Today, it is one of Italy's most important cities and a supremely romantic travel destination, where you can stroll alongside miles of crisscrossing canals. There are, in fact, 150 canals with more than 400 bridges that connect Venice's 118 small islands in the Venetian Lagoon. Almost every inch of these islands are covered with amazing architecture, magnificent churches and palaces, squares and museums, excellent restaurants, historic hotels, and beautiful shops.

Planning Your Trip

Here is some basic knowledge for planning your trip to Venice.

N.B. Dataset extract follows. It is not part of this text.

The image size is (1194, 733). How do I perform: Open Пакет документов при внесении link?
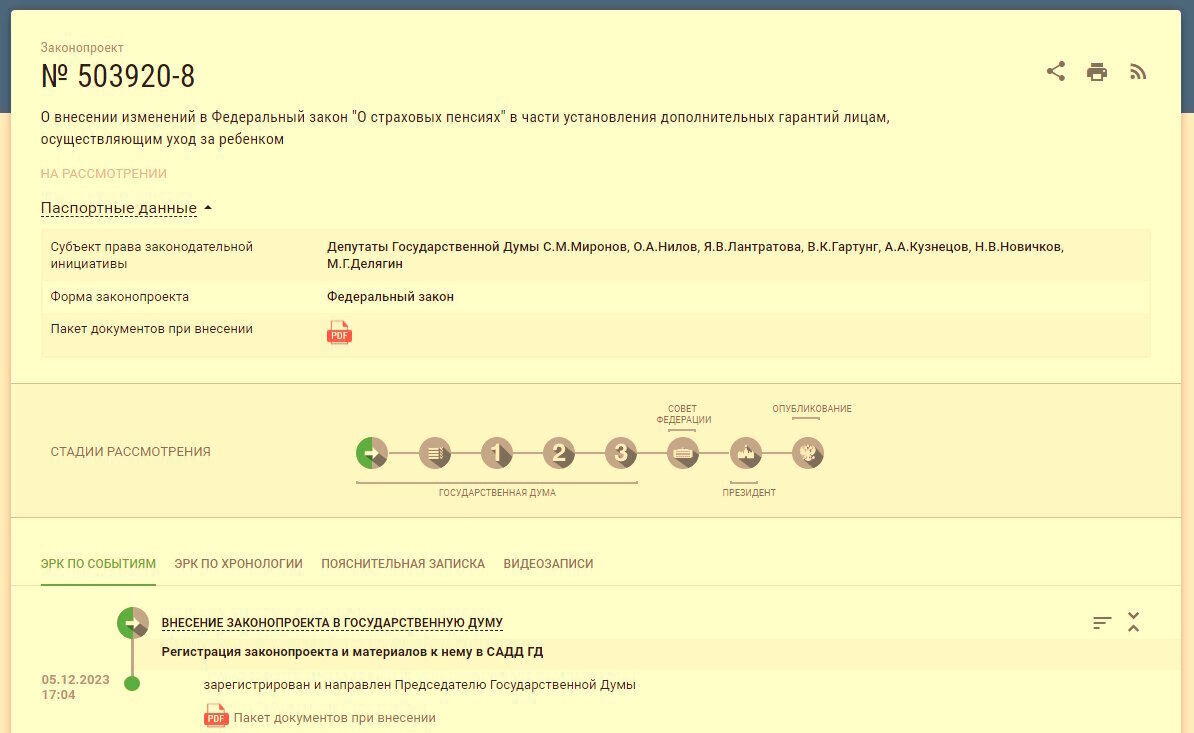[x=334, y=717]
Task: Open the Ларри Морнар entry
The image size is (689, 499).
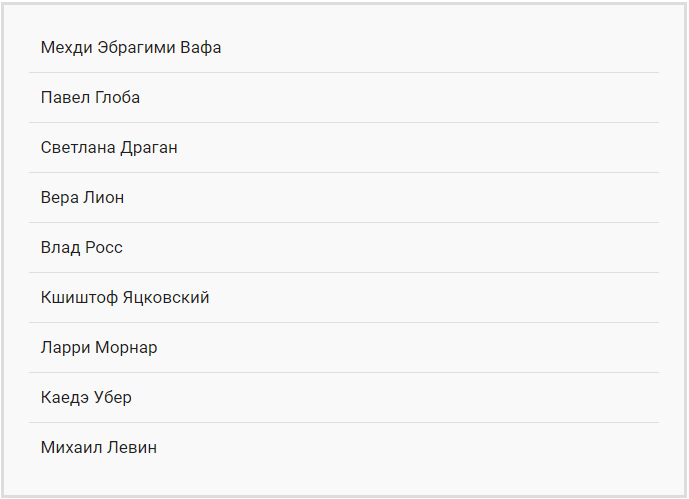Action: [99, 348]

  • Best Time to Visit: Since it's near the sea, Venice has mostly mild weather, although there can be rain nearly all year round. Summers are humid, and winters can be foggy and wet. To avoid large crowds, spring and fall are the best seasons to visit. Venice experiences high-water flooding or aqua alta about 60 days a year, from October through early January. In Venice, keep an eye on the weather forecast every day, and always bring an umbrella!
  • Language: Italian is the national language of Italy, though you'll find that most hoteliers, restaurant workers, and shopkeepers speak at least some English, as well as possible French, Spanish, and German.
  • Currency: Venice, like the rest of Italy, uses the Euro (€). US dollars or other currencies are not accepted, though credit cards are widely accepted. Some stores may not accept credit cards for small purchases (under 10 or 20 euros).
  • Getting Around: The Grand Canal, which cuts through the center of the city, is like Venice's main street, and the vaporetti boats are its public buses. They are the main public transport in this canal-filled city and ply the principal waterways. The #1 vaporetto runs along the Grand Canal from the train station and makes many stops, so it's a good way to cruise the main canal and get a good overview of the city. If you want something more up close and personal, take a taxi and a gondola, though they tend to be more expensive. Read more about the vaporetti system. Gondolas, a symbol of life in Venice, are a romantic way to get from point A to point B, but today these costly diversions are used mainly by tourists.
  • Travel Tip: To avoid Venice's famously crowded main squares and tourist attractions, here are two tips: The first is to book must-see sites like the Doge's Palace and Basilica San Marco with a private tour, so you skip the line and possibly get exclusive access to some areas. Our second tip is that when out walking, head away from Piazza San Marco and Rialto. You'll soon discover a far less crowded Venice, and one that is still inhabited by locals.
  • Read our full article on the Best Time to Visit Venice.
 Taylor McIntyre / © TripSavvy

Things to Do

Venice has several world-famous museums and attractions, but you'd be surprised how much you might love just wandering along the canals off the main tourist tracks or taking advantage of other free diversions this ancient city offers. Some of Venice's most famous attractions include:

  • Saint Mark's Square: Piazza San Marco is Venice's main square and is surrounded by chic sidewalk cafés and fancy shops. While it's a great place to take in the scenery and people, you will definitely pay top euro to sit at an outdoor table. In the evening, you can listen to live music, too. Walking in the piazza and taking photos is, of course, free.
  • Saint Mark's Basilica: Basilica di San Marco, consecrated in 832 AD, is a beautiful church blending the architecture of East and West. 
  • Doge's Palace: Palazzo Ducale, also on St. Mark's Square, is the most impressive building in Venice and well worth a tour. It was the Venetian government's political and judicial hub until the fall of the Venetian Republic in 1797. The palace was connected to its prisons by the famous Bridge of Sighs.
  • Grand Canal (Canal Grande): This is the main thoroughfare of Venice. It is full of many types of boats and lined with beautiful buildings.
  • Rialto Bridge (Ponte di Rialto): This is the main bridge crossing the Grand Canal in the heart of Venice, and it's more than 400 years old. Nearby is the Rialto Market, an interesting and lively food market with lots of little shops.
  • Tourist Information Offices: The train station tourist office is almost always very crowded, but agents there have lots of information and can help with hotel reservations. The main tourist office is near Saint Mark's Square. Most staff speak at least some English.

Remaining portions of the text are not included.